Akli Mellouli : un sénateur français d’origine algérienne au parcours atypique

Dans les milieux politiques en France, Akli Mellouli fait figure d’exception. Ce sénateur franco-algérien mène des combats politiques contre l’injustice, le racisme et se bat pour changer le regard de la France sur l’immigration, notamment algérienne, sans renier ses racines algériennes.

Fort de ses principes qu’il puise justement dans sa culture, il considère l’immigration comme une véritable richesse pour la France, mais aussi pour l’Algérie.

Akli Mellouli ne cesse de mener un combat inlassable contre les injustices et les discriminations en France, dont sont victimes parfois ses compatriotes, mais aussi plus globalement certaines communautés étrangères.

À 64 ans, le sénateur franco-algérien, Akli Mellouli n’est pas prêt à renoncer à son engagement qui se confond avec son parcours : promotion de l’égalité, la fraternité et la dignité humaine.

Et à l’heure où la France s’épuise dans les sempiternelles polémiques sur l’émigration, accusée de tous les maux, sa voix se veut celle d’un homme de raison, convaincu que l’immigration est plutôt une source de richesse.
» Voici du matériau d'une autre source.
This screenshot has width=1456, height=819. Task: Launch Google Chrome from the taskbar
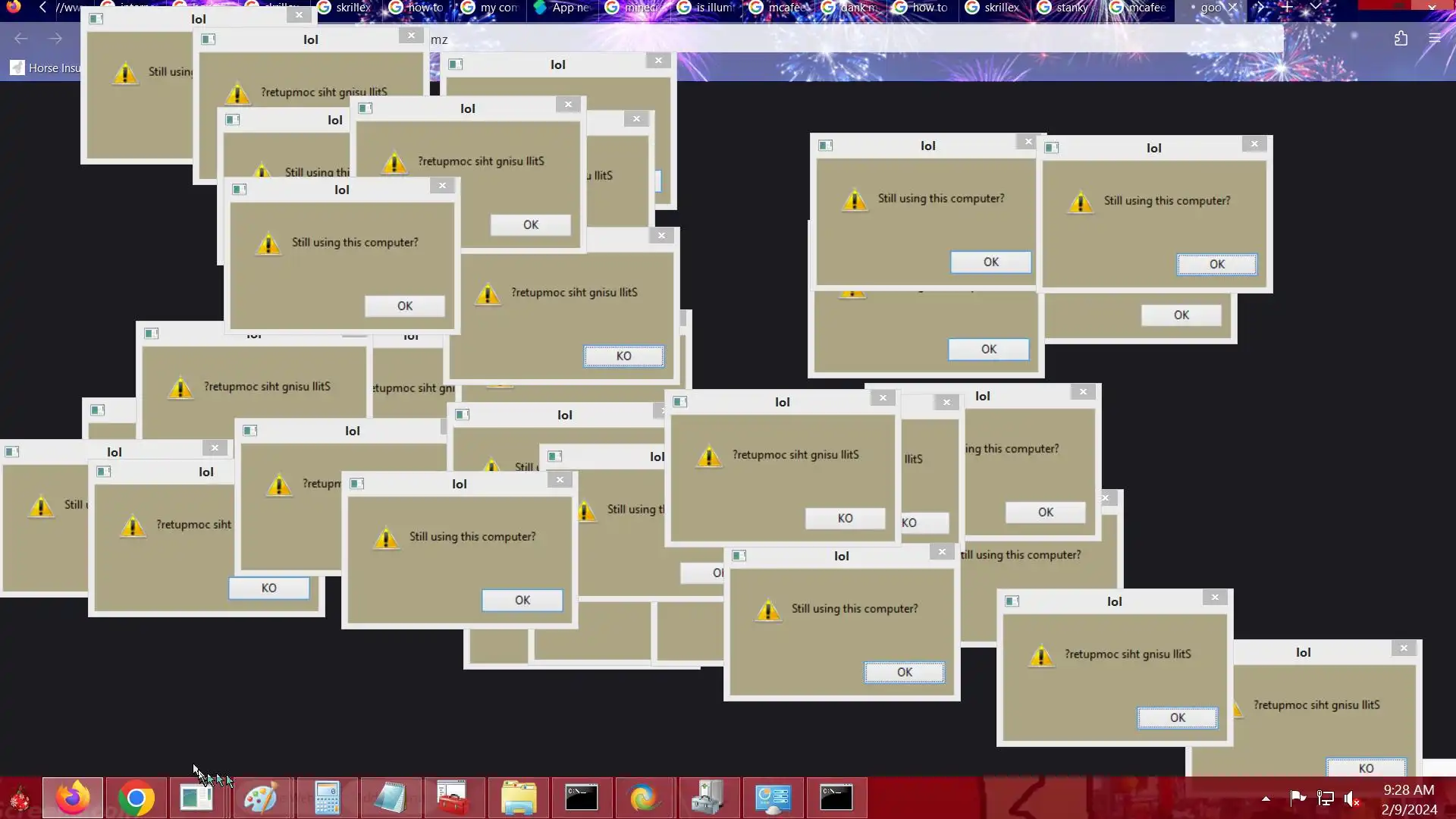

« Contrairement aux idées reçues, toutes les études montrent que l’immigration contribue positivement à la croissance économique de la France, augmente l’emploi et ne pèse pas sur les finances publiques. Il est essentiel de rappeler ces faits face aux discours simplistes et erronés », soutient-il.

Akli Mellouli, du militant associatif jusqu’au banc du Sénat

L’homme sait de quoi il parle puisque lui-même est fils d’immigrés algériens. Natif en 1959 du village Lhota, dans la daïra de Souk El Ténine, à une trentaine de km à l’Est de Béjaïa en Algérie, Akli Mellouli grandit à Bonneuil-sur-Marne, une commune de la région parisienne (94).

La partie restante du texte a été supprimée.